Poppy takes off like this every once in a while, Ma says, but never for more than a week because of her kids. Janis and Swimmer. Janis is five and wears sunglasses in the house. Swimmer is three. He’s got a big round head and eyes so huge they remind me of peanut butter cups. They pretend to be shy at first, peeking around the corner, but then they march in and curl up on either side of me like little bookends.

“So, where’ve you been living?” Ma asks.

“All over New Brunswick, but I came back and met a guy in Solace River.”

“Solace River?” Ma freezes. “Why the hell would you go back there?”

“I was looking for you.”

She picks up the cloth again. “This man of yours. He got a job?”

“Of course,” I say, like I’m so used to having a man, let alone one with a job. “He runs his own business.”

“Good.” She nods. “Good for you.”

“Where’s Daddy?”

“He’s in hospital waiting to die.” She wrings the cloth in her hands. “They say he’s got colon cancer. He might be dead already for all I know.”

“How can you not know?”

“We cut ties a long time ago.”

“Oh.” I can’t seem to find an emotion. “What about Bird and Jackie?”

Janis tugs on my arm. “I got a picture of you.”

“Of me? I haven’t even got one of those.”

She pulls on my arm. “Come on. I’ll show it to you.”

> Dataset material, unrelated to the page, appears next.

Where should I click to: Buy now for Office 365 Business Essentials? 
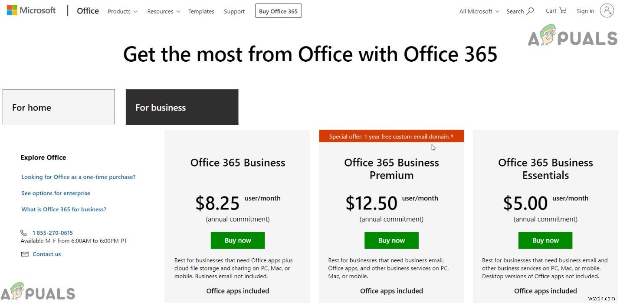tap(545, 240)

I follow her down the short hallway into a tiny bedroom crammed with toys. The purple walls are covered in personalized stamps, gold stars with her name inside them. I can tell she tried to stamp up the whole room with JANIS! but the ink faded and wore out. There are a few stray stars on the dresser and ceiling like the faded embers of a dream.

She hauls out a pink plastic cash register from under the bunk bed, removes some old, sticky photographs from the drawer and slaps them into my palm.

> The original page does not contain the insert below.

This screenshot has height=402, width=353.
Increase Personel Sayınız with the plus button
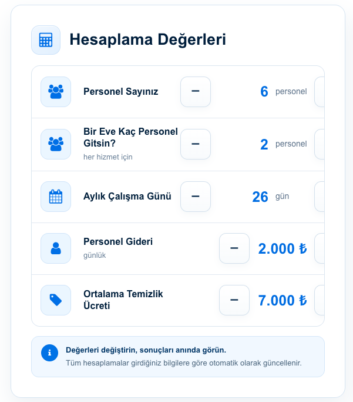tap(320, 92)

The photo on top is one of all of us in front of our house: Daddy, Ma, Bird, Jackie, Poppy and me. We look like we’re in a police lineup. I wonder who took the picture, and why on that particular day. I flip through the stack and find the one of just me. I’m wearing a dress with a hole in it and my hair is so blond it’s almost invisible.

“I hated those shoes,” I say.

There’s a used Q-tip stuck to the photograph and when I pull it off, a piece of my little leg comes with it.

“Gross.” Janis screws up her face. “You can keep that one.”

“Thanks,” I say, tucking it into my purse.

I walk out of the room when Ma comes in to get the kids ready for bed, and Janis yells after me, “Will you still be here when it’s morning? If you are, I can learn you how to do two somersaults in a row.”

“You can do two somersaults in a row?”

“Probably four.”

“Then how come you’re only going to show me how to do two?”

She doesn’t get back to me on that, so I head for the living room. Ten minutes later, Ma comes with an armful of wool blankets and some flannel sheets. “You can have the bedroom,” she says.

“I’m not going to take your bed.”

“It ain’t mine. It’s Poppy’s.”

“I’ll be fine on the sofa.”

She watches me make it up before shuffling off. I can’t sleep, and I can tell she can’t either. She coughs constantly and the bedsprings squeak every time she rolls over. When I glance at the clock, it’s barely nine. When we were kids, Ma never went to bed before 2 a.m. She’d sit at the kitchen table drinking coffee, doing word search puzzles and thinking up worst-case scenarios. I trudged past her once on the way to the bathroom and she reminded me I couldn’t flush the toilet because the well was almost dry. Then she said, “Tabby, if the house catches fire and none of you can get out, give the kids all the pink pills in my bottom drawer.” I nodded, squinting against the kitchen light, and by the time I realized I’d just agreed to poison Poppy
and Jackie to death, she’d licked her finger and flipped to the next puzzle.

There are so many things I want to ask her now. I consider knocking on her door, but every time I sit up, I chicken out and lie back down.